There are numerous popular, consumer-facing annual hospital rankings and surveys, all designed to provide patients and their families with information about healthcare providers. Some are voluntary, others are mandatory. Dartmouth Health participates in a number of these surveys, but two are particularly important to us: 

  • CMS’s annual five-star rating system and its Hospital Care Compare tool. Hospital Care Compare scores hospitals on nearly 70 measures across seven quality areas, including timely and effective care, complications and deaths, unplanned hospital readmissions, maternal health, patient-reported outcomes, psychiatric unit services, and payment and value of care. CMS analyses these areas to determine a hospital’s star rating. CMS’s star rating system is our “north star,” and we’re proud to be regularly acknowledged in the top third of U.S. hospitals under the Care Compare system.
  • The Joint Commission, which accredits hospitals and health systems nationally, provides patient safety information on its website, including its National Patient Safety Goals. Every three years, we participate in a Joint Commission accreditation survey at Dartmouth Hitchcock Medical Center and Clinics, and we have a team that works with local leadership to regularly audit and improve our practices to ensure the safest, highest-quality care across all of our sites. This includes a system team that visits each Dartmouth Health facility at least once per year in between the surveys conducted by The Joint Commission (or the Centers for Medicare & Medicaid Services). This system survey team identifies both opportunities for improvement and best practices to be shared across sites, drawing on our “all-teach, all-learn” philosophy. 
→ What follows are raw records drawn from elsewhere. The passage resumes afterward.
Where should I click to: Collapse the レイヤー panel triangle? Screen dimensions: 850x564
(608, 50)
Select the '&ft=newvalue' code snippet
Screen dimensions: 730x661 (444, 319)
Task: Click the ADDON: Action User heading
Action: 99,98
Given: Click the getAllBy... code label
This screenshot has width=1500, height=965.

A few thoughts to keep in mind about mainstream hospital surveys: 

They don’t always tell the whole story. While some of the public-facing metrics reported in a study may reflect negatively on a hospital, other metrics often meet or exceed national averages. That’s usually the case at DHMC and our clinics. 

All surveys represent data reported for a defined period, usually a year or more in the past, and may not accurately represent the current situation. Virtually all conditions reported are monitored and addressed in real-time. A reported increase in one condition has often been addressed and reduced by the time the survey is published. 
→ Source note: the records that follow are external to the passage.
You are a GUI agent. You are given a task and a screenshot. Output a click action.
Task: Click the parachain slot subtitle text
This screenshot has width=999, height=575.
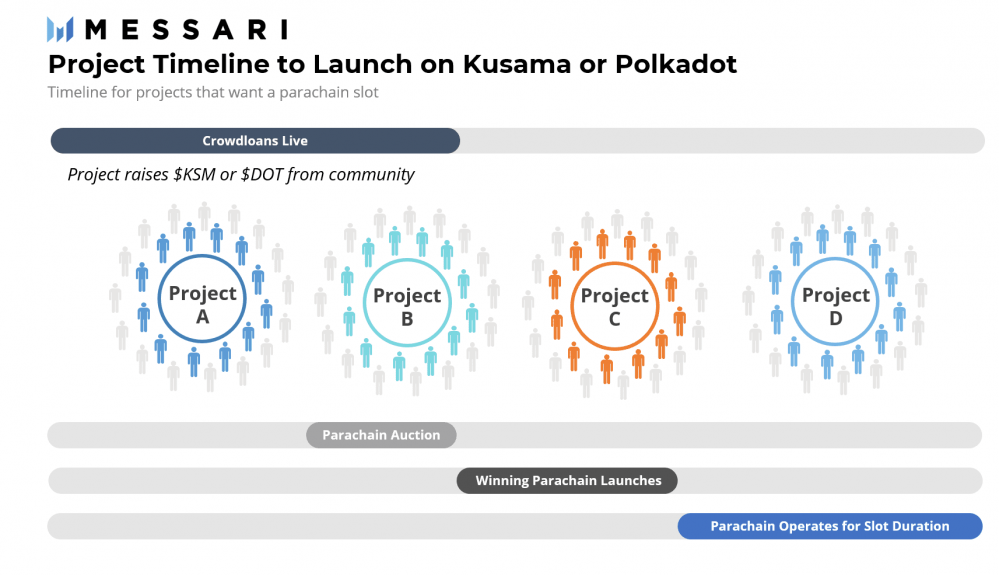click(212, 93)
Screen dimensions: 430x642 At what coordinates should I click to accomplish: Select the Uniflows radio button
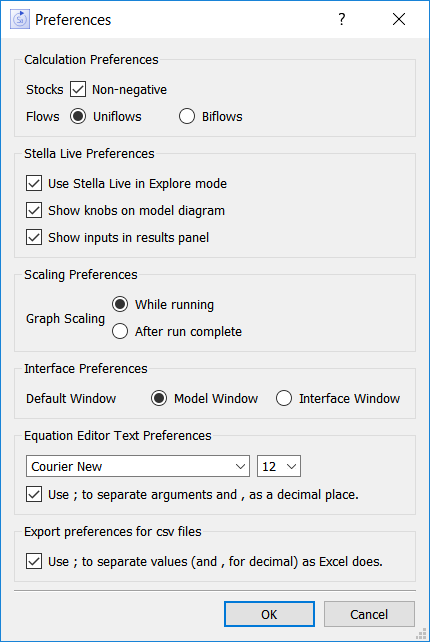(78, 116)
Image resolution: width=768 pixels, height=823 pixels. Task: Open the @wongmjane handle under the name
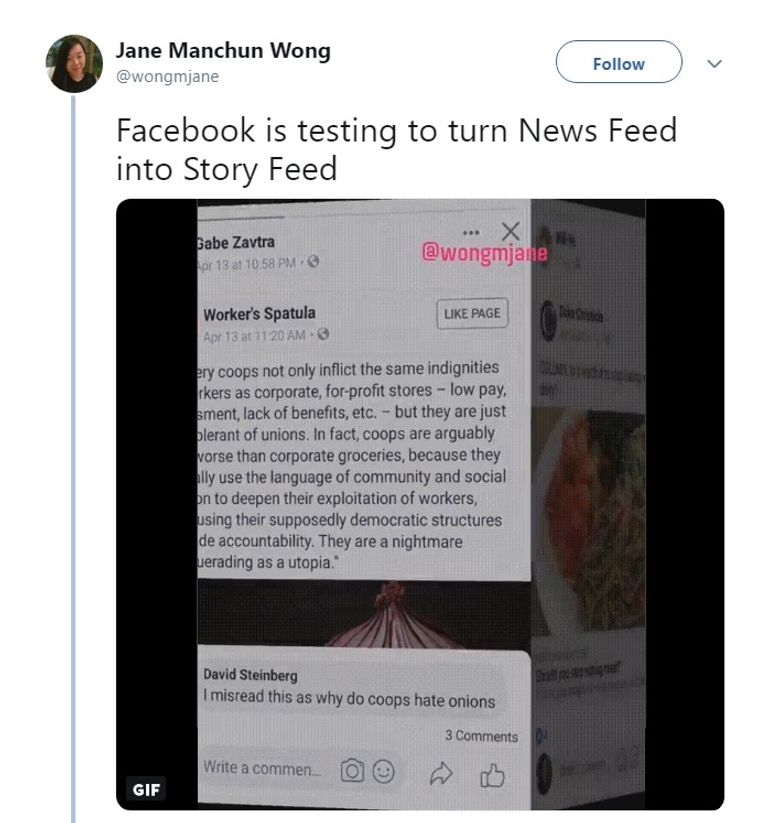pos(167,76)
It’s also important to remember the volume and acuity (the severity and complexity of conditions treated) of patients a hospital sees, as these factors impact the data. DHMC is part of New Hampshire’s only academic health system—with a Level 1 trauma center, a nationally ranked cancer center, the state’s only Level 3 pediatric emergency service and neonatal intensive care unit, and the state’s only air ambulance service, all in a rural setting. DHMC cares for the top 5% of the sickest and most complex patients—a measure known as the “case mix index”—in the nation. 

So what should I look for, and how do I figure this all out? 

There’s a lot of information about hospitals and the care we provide, and it can be easy to look at just star ratings or high scores. But to get a complete picture of a hospital’s work, focus on some of the following measures:

  • Quality of Care: Look at the outcomes for specific procedures like heart surgery or joint replacements, the mortality rates for common conditions, and readmission rates, which indicate the effectiveness of the hospital’s treatment and discharge planning.
  • Patient Safety: Look at the hospital’s infection rates, rates of complications relative to hospitals caring for similar patients, and any information the hospital provides on safety practices.
  • Care Experience: Look for information on the ability to communicate with the care team, staff responsiveness, pain management, cleanliness and quietness, and patients’ overall satisfaction and willingness to recommend the hospital to others.
  • Nurse-to-patient ratios: More nurses often means better care. The same is true of access to specialists and advanced technology. These metrics are recognized with accreditation from national organizations like The Joint Commission or Magnet status for nursing excellence from the American Nurses Credentialing Center.
  • Specific Conditions: Look for hospitals recognized as centers of excellence in their respective specialties. Higher volumes of care usually mean more experience in treating that condition.